TASK BRIEF: Once the pictures are set aside, retype the remaining entries exactly.

--------------------------------------------------

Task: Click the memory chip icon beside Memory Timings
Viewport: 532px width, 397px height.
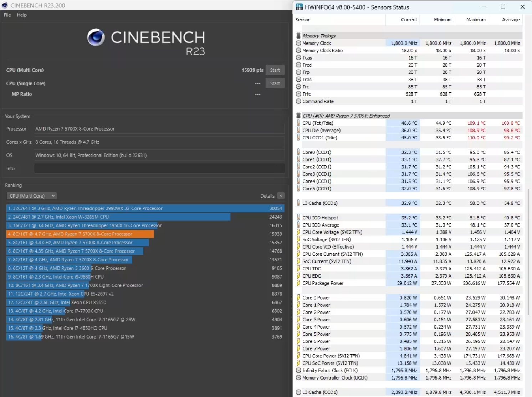Action: point(298,35)
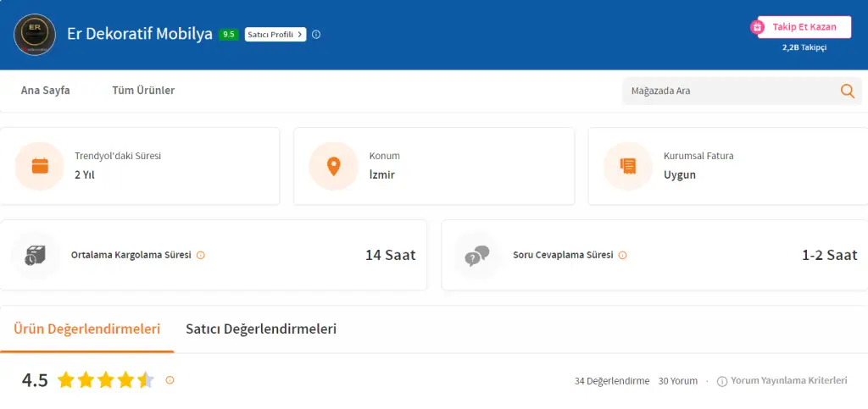
Task: Focus the Mağazada Ara search field
Action: [x=729, y=91]
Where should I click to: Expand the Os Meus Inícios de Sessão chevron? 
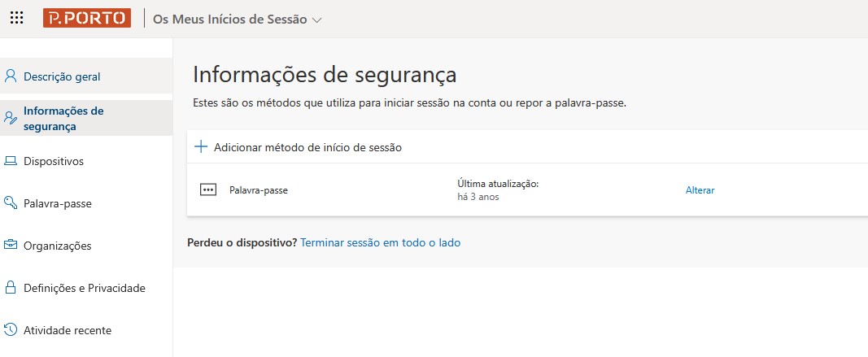[317, 20]
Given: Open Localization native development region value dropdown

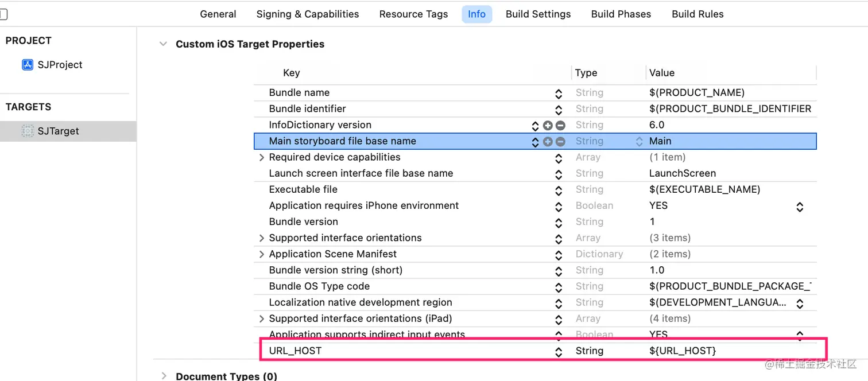Looking at the screenshot, I should click(x=800, y=303).
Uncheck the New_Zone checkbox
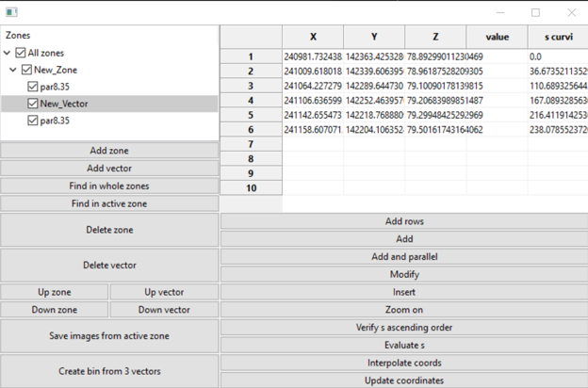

--------------------------------------------------

RESULT BELOW:
Task: Click the memory chip icon beside Memory Timings
Viewport: 532px width, 397px height.
Action: point(298,35)
Task: Focus the Mağazada Ara search field
Action: [x=729, y=91]
Where should I click to: Expand the Os Meus Inícios de Sessão chevron? 
[317, 20]
Given: Open Localization native development region value dropdown

Looking at the screenshot, I should click(x=800, y=303).
Uncheck the New_Zone checkbox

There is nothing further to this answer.